Do not start Rubraca until patients have recovered from hematological toxicity caused by previous chemotherapy (≤ Grade 1). Monitor complete blood counts for cytopenia at baseline and monthly thereafter for clinically significant changes during treatment. For prolonged hematological toxicities (> 4 weeks), interrupt Rubraca or reduce dose and monitor blood counts weekly until recovery. If the levels have not recovered to Grade 1 or less after 4 weeks or if MDS/AML is suspected, refer the patient to a hematologist for further investigations, including bone marrow analysis and blood sample for cytogenetics. If MDS/AML is confirmed, discontinue Rubraca.

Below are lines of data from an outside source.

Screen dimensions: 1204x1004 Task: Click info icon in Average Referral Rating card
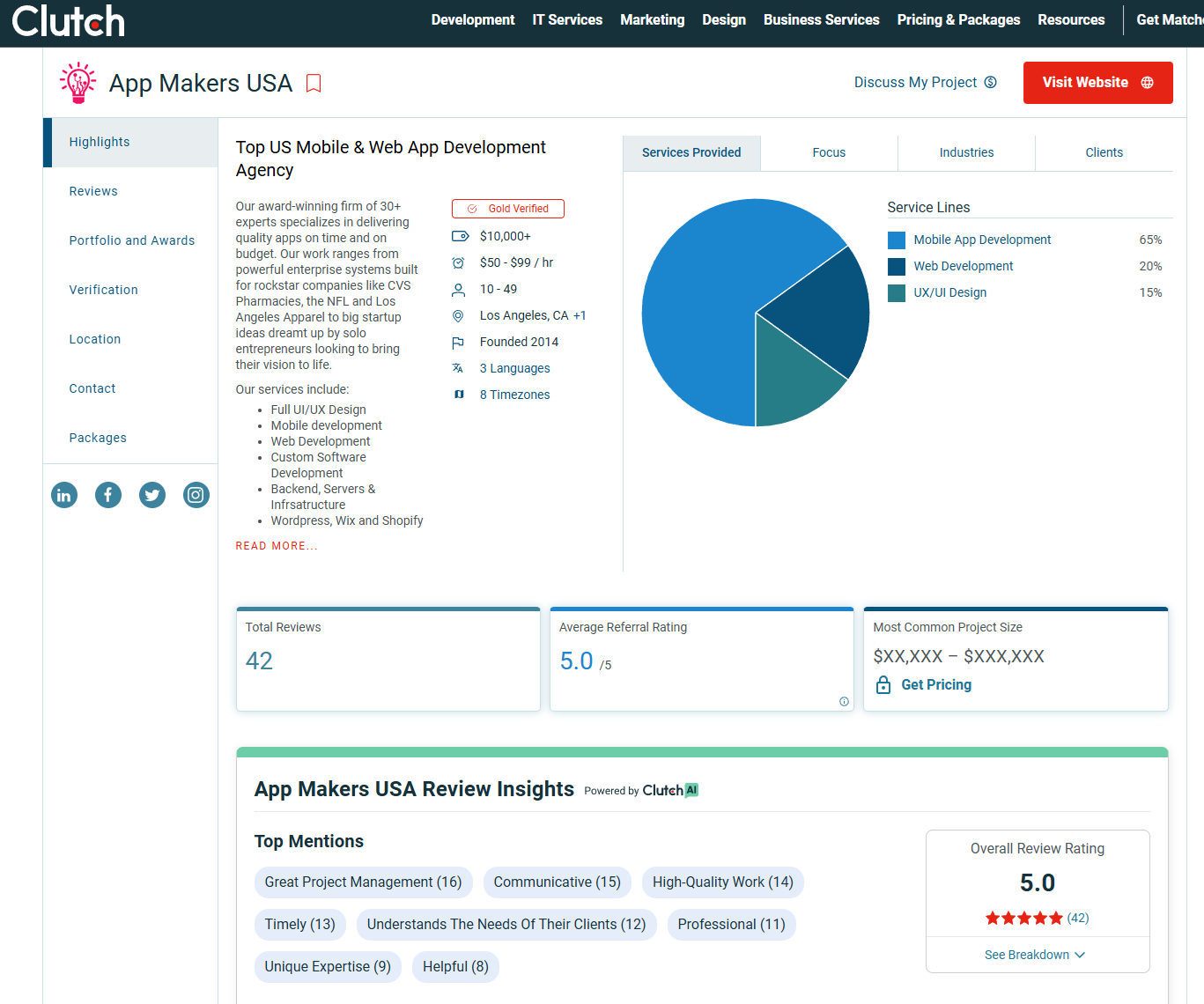click(x=844, y=702)
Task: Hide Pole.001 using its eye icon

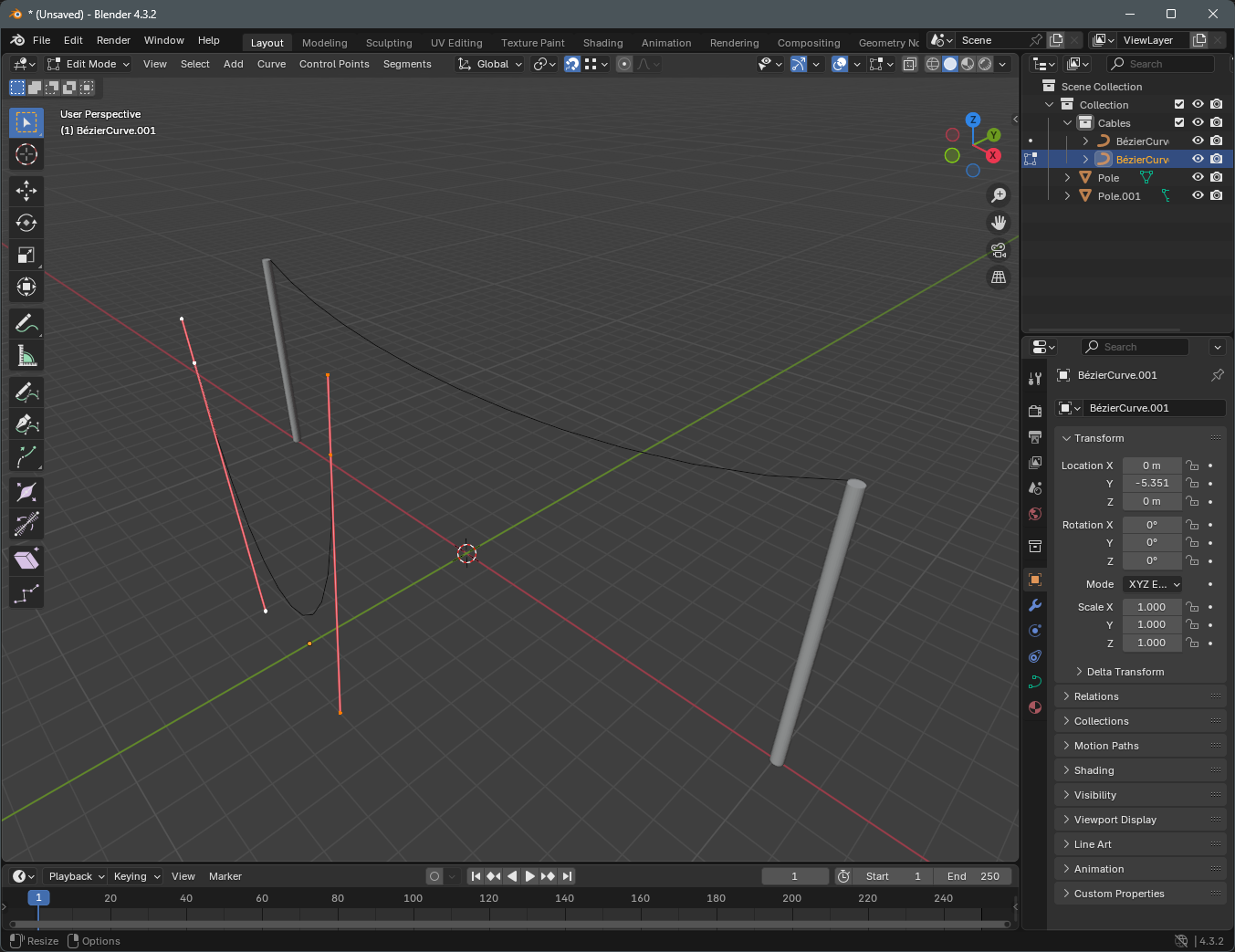Action: point(1198,195)
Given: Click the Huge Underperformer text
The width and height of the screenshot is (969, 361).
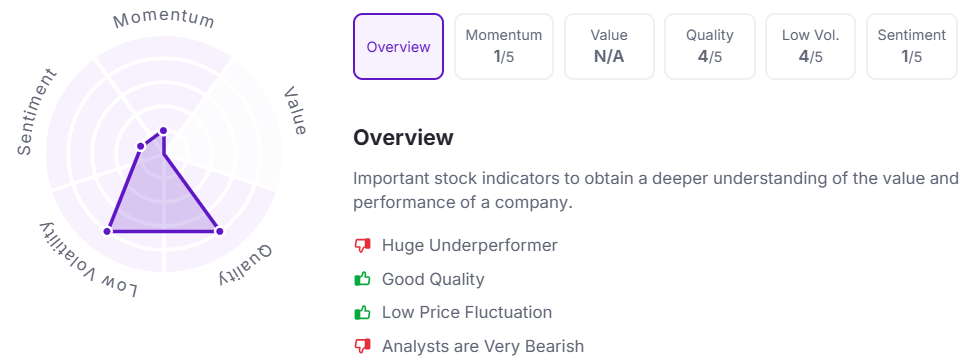Looking at the screenshot, I should [x=470, y=245].
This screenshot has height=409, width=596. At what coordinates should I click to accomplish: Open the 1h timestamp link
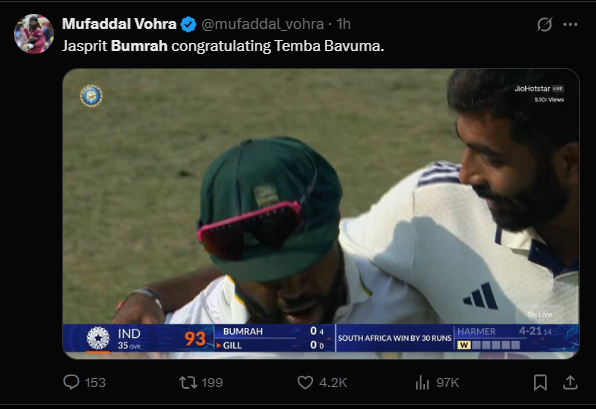pos(343,24)
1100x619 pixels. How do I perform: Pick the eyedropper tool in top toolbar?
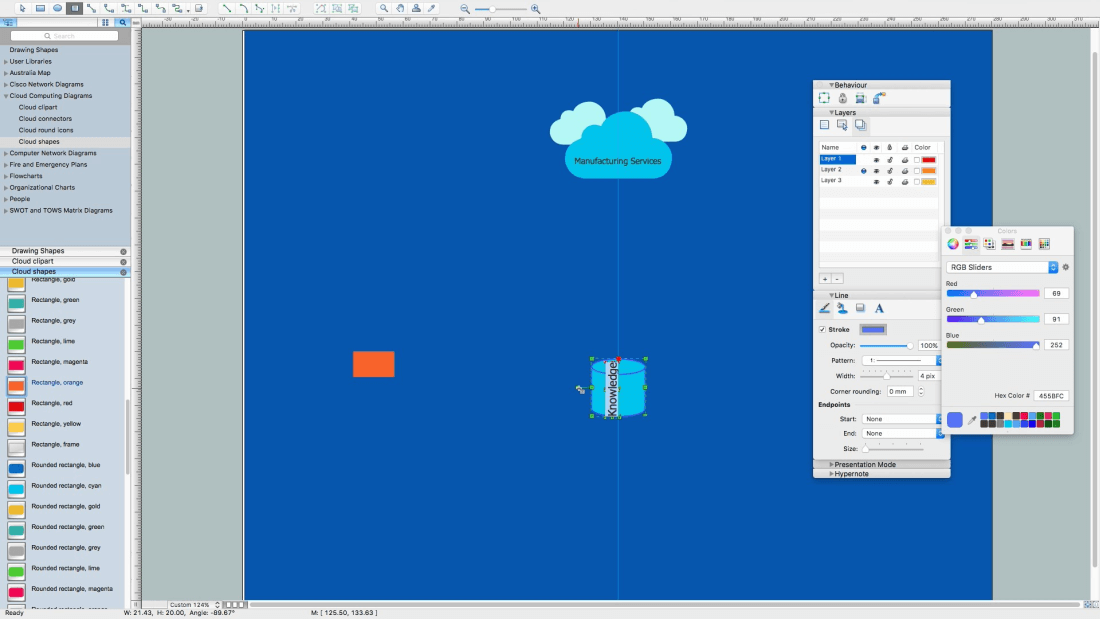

Based on findings in genetic toxicity and animal reproduction studies, advise male patients with female partners of reproductive potential or who are pregnant to use effective methods of contraception during treatment and for 3 months following last dose of Rubraca. Advise male patients not to donate sperm during therapy and for 3 months following the last dose of Rubraca.
Most common adverse reactions in TRITON2 (≥ 20%; Grade 1-4) were fatigue/asthenia (62%), nausea (52%), anemia (43%), AST/ALT elevation (33%), decreased appetite (28%), rash (27%), constipation (27%), thrombocytopenia (25%), vomiting (22%), and diarrhea (20%).
Co-administration of rucaparib can increase the systemic exposure of CYP1A2, CYP3A, CYP2C9, or CYP2C19 substrates, which may increase the risk of toxicities of these drugs. Adjust dosage of CYP1A2, CYP3A, CYP2C9, or CYP2C19 substrates, if clinically indicated. If co-administration with warfarin (a CYP2C9 substrate) cannot be avoided, consider increasing frequency of international normalized ratio (INR) monitoring.